### Exercises:
A. Can you transcribe the commentary on Addington and the ABM treaty, starting at "But one other" and ending at "the Geneva Conventions."?
B. Could you pick up the commentary on Addington and the ABM treaty after its final sentence and keep writing?

### Supplied text:
□ □ □

Addington was just getting started. Minimizing dissent by going behind the backs of bureaucratic rivals was how he played the game.

Here’s my WAG: Addington baits Bellinger into putting the question to the OLC (shades of David Kris?), and then got Yoo to write a memo that went beyond suspension to address the question of withdrawing from treaties completely – a question Bellinger did not apparently ask. When the withdraw language gets back to the WH, Addington then says "Gosh, you were worried about suspending parts of the treaty, but OLC says we can just withdraw from the treaty entirely, all on Bush’s say-so, and not involve the Senate? Great — let’s do it."

But one other big question occurred to me as I was reading this ABM treaty memo. In November 2001, the ABM treaty was not the only treaty under a microscope at the Bush White House. As Sourcewatch notes, "Legal arguments for avoiding the jurisdiction of the Geneva Conventions commenced prior to November 13, 2001, when President George W. Bush issued the Presidential Military Order Detention, Treatment, and Trial of Certain Non-Citizens in the War Against Terrorism," in which Sourcewatch notes no reference is made either directly or indirectly to the Geneva Conventions.

□ □ □

### Provided material:
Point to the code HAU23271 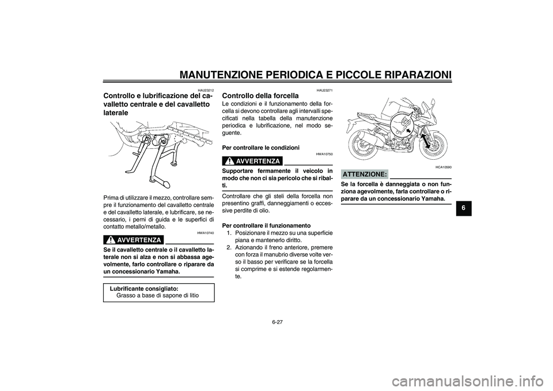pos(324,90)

□ □ □

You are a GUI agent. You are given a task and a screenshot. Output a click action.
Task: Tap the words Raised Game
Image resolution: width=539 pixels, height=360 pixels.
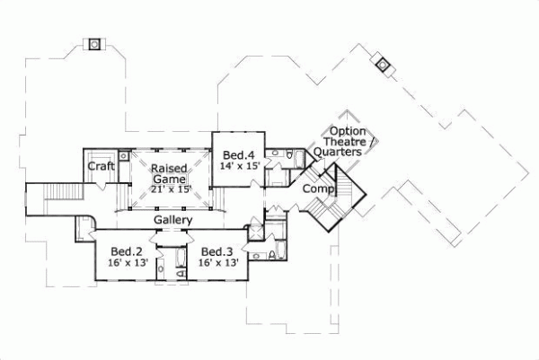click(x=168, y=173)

□ □ □

### Expected outputs:
A.
But one other big question occurred to me as I was reading this ABM treaty memo. In November 2001, the ABM treaty was not the only treaty under a microscope at the Bush White House. As Sourcewatch notes, "Legal arguments for avoiding the jurisdiction of the Geneva Conventions commenced prior to November 13, 2001, when President George W. Bush issued the Presidential Military Order Detention, Treatment, and Trial of Certain Non-Citizens in the War Against Terrorism," in which Sourcewatch notes no reference is made either directly or indirectly to the Geneva Conventions.

B.
If you read the discussion in the OLC’s ABM treaty memo, and substitute "Geneva" in your head whenever the text says "ABM," you realize that the memo is a powerful buttress to the notion that the President can use pixie dust not just on troublesome executive orders but on international treaties as well. It almost makes me wonder if the ABM discussion was cover for asking OLC to approve going around Geneva without mentioning Geneva by name.

Or maybe my tinfoil hat is just a wee bit too tight. Whether it was cover or not, the twisted "logic" employed by Yoo and Delahunty certainly could be used to bolster anyone who wanted to dispense with an "obsolete" and "quaint" document like the Geneva Conventions.

And it probably was. Those are the memos that I’d like to see next.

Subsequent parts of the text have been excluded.